Libehela goes on to note three key ethnographic research tools that could be utilized to assess the situation at hand. These tools are observational shadowing, depth interviews and immersion. When we think of observational shadowing, we could see it as gathering information on a subjects in their natural habitat without any form of communication with them. She mentions the benefits of observational shadowing such as obtaining factual information. Factual information is obtained by just observing the subjects’ natural behavior in their habitats. When they’re undisturbed, you will obtain true details on the matter because if researchers do make the mistake of interrupting the subjects, they could go into a state of pretence, rendering your research useless.
She goes on to elaborate on depth interviews.

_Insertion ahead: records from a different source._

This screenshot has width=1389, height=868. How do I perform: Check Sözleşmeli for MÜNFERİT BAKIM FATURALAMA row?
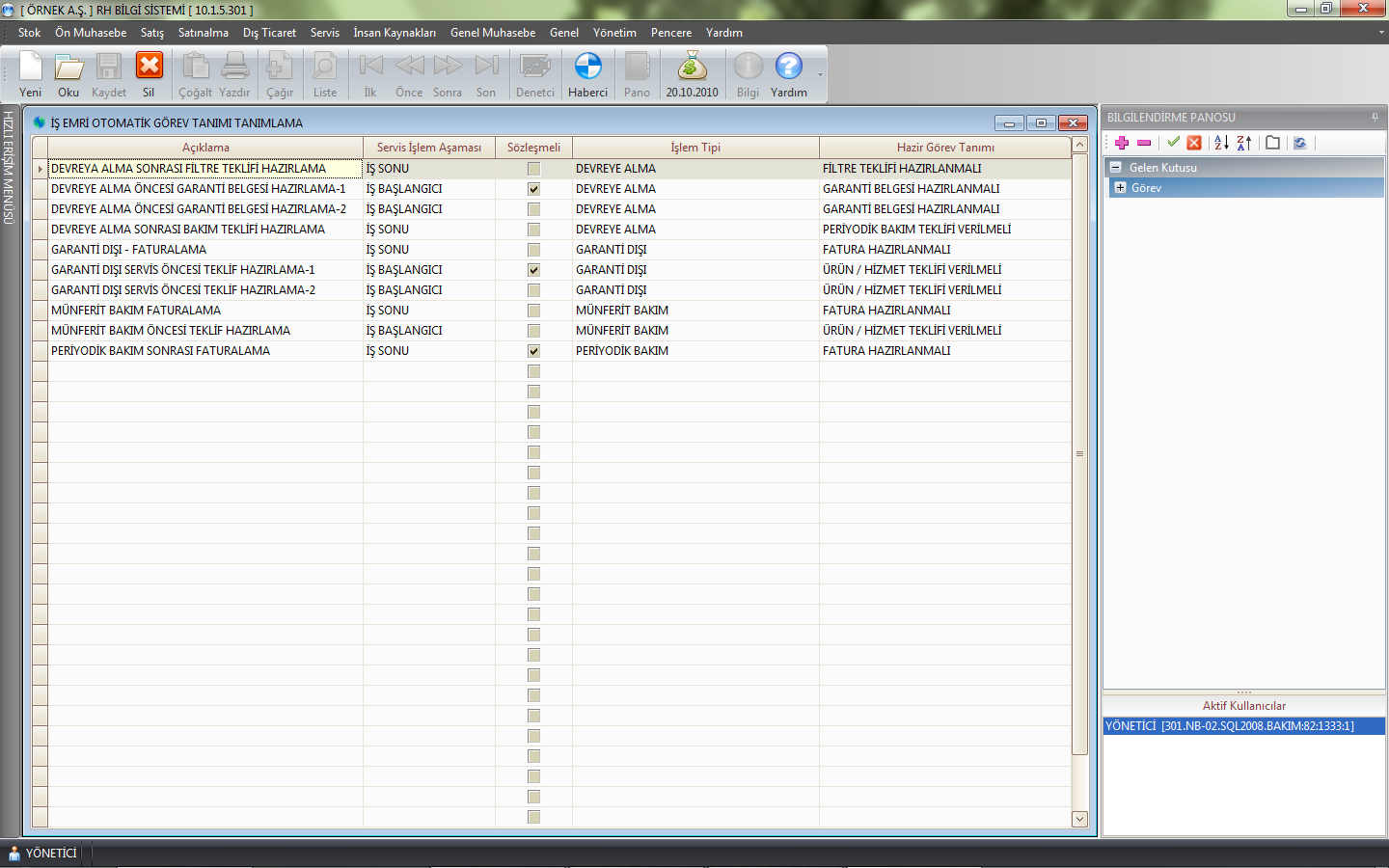533,311
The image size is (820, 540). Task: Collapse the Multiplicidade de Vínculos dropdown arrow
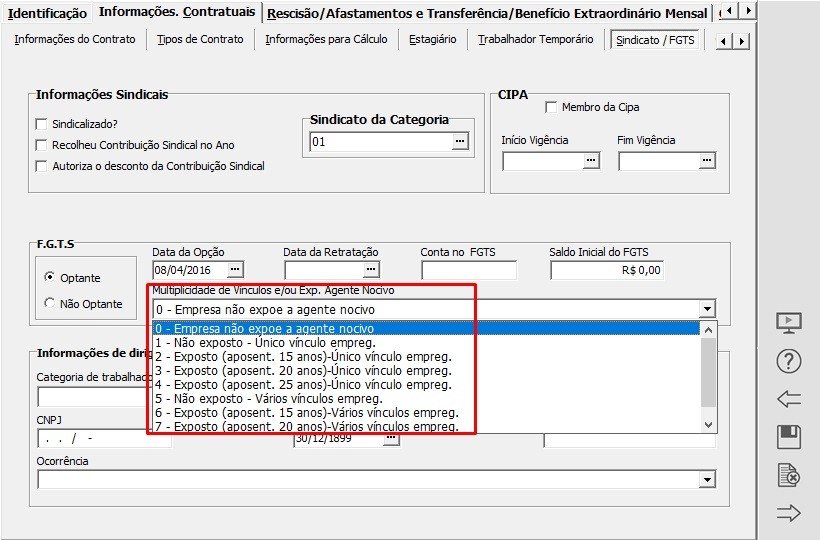(x=707, y=309)
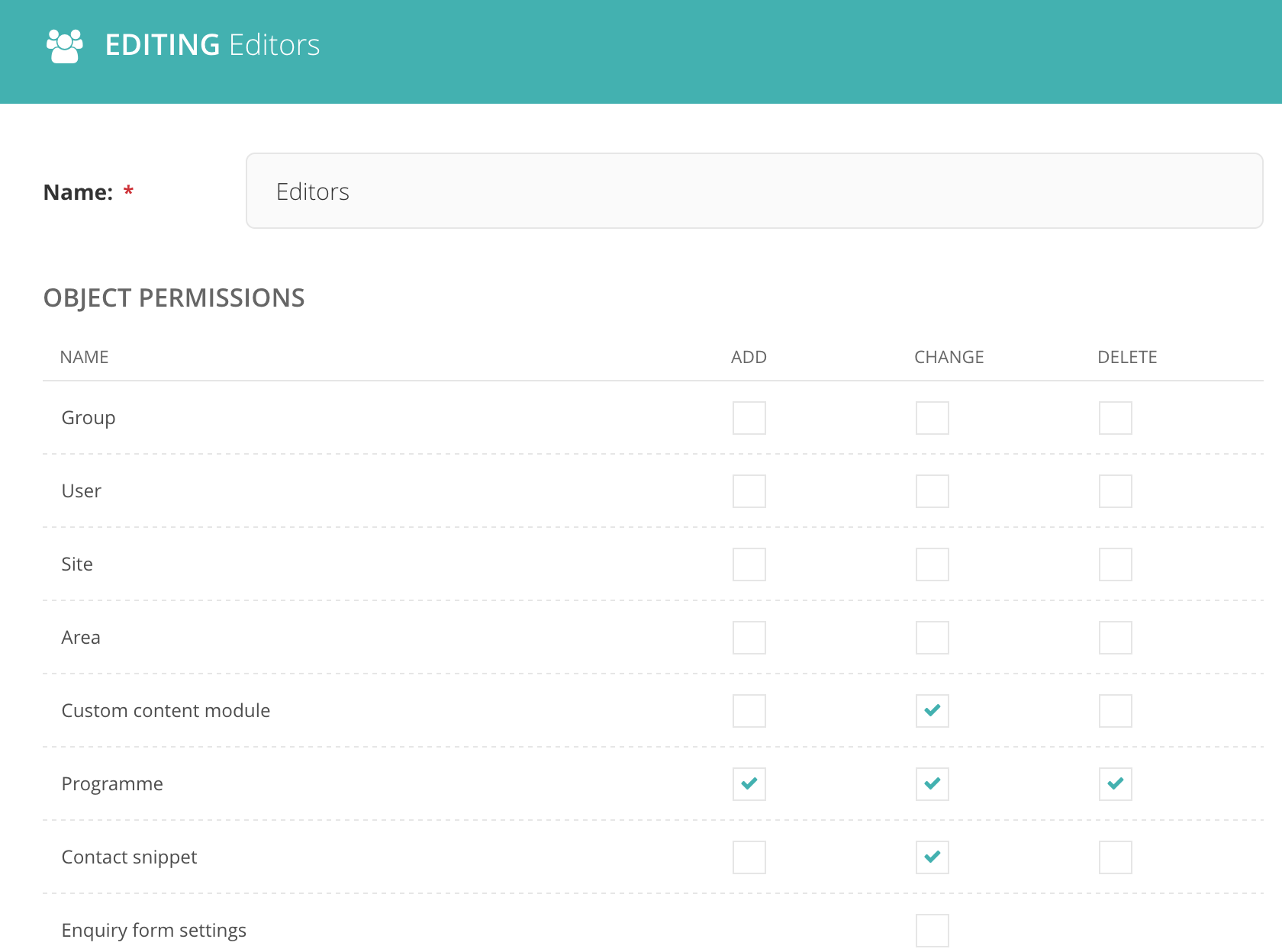Click the Name input field

(754, 191)
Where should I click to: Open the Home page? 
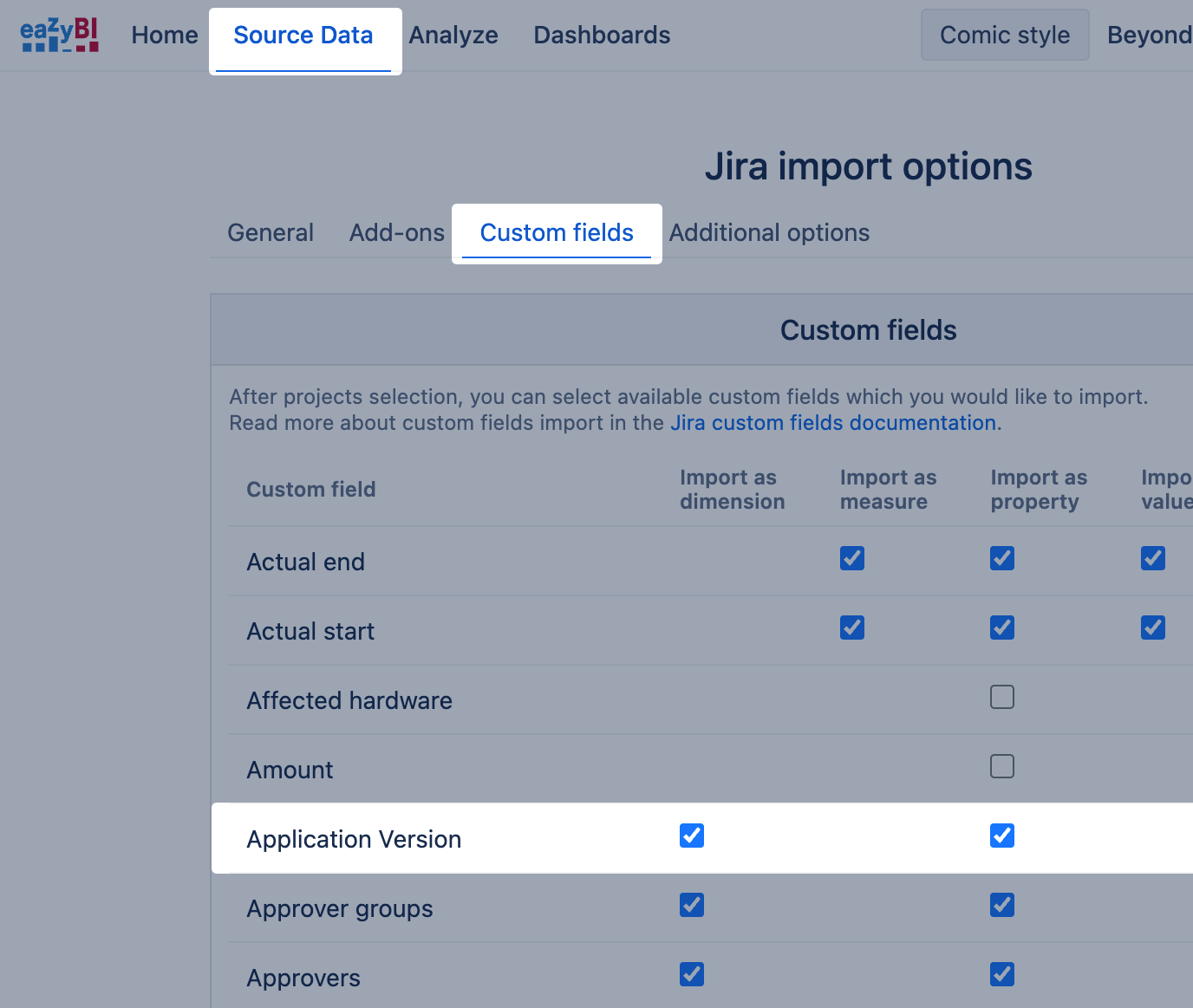coord(165,36)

A Depth interview is a one-on-one interaction between a researcher and the subject he or she is studying in order to explore their perspective on a case at hand. This research tool has its share of benefits as well. One of such benefits would be better rapport. Researchers can pay undivided attention to their research subjects as they express themselves with concerns to. This creates a more comfortable environment for the subjects who would no doubt provide the researcher with the necessary information that he or she needs pertaining to the issue. When conducting interviews, researchers must not get into the habit of asking questions that are double-barreled. An example of that would be “Who are you? Where did you come from? Who raised you?” This puts quite a lot of pressure on the subjects and it may cause them to back out of the interview. Another thing not to do would be to ask personal questions such as ones that have to do with their families. The main goal of a researcher is to gain insight on how subjects feel about the situation they are entrapped in, not dipping into their personal profiles.
Libehela finally mentions the method of immersion. Immersion is where the researcher dives into the situation itself rather than monitor it from a distance or simply asking about it. In relating this to her case scenario, a researcher could decide to join the struggling Ashesi students who have no mode of transportation off campus. He would walk with them all the way to the bus stop in town, all sweaty just like they are in wait for a taxi or a trotro. This could be termed as “Literal Empathy” because rather than imagine themselves in the place of the students, they would actually put themselves in that place. This is yet another fine research tool in getting to assess the situation on a deeper level, but it also might be disadvantageous in the sense that the researcher might forget the true purpose behind his choosing of this method to tackle the task. Ethnographic Research tools are useful in any project the Design Lab has underway and essential in capturing the goal of carrying them out, be they for the need of Ashesi students or the locals of Berekuso. The content series goes on, bringing more useful information on the awesome work in motion here at the design lab.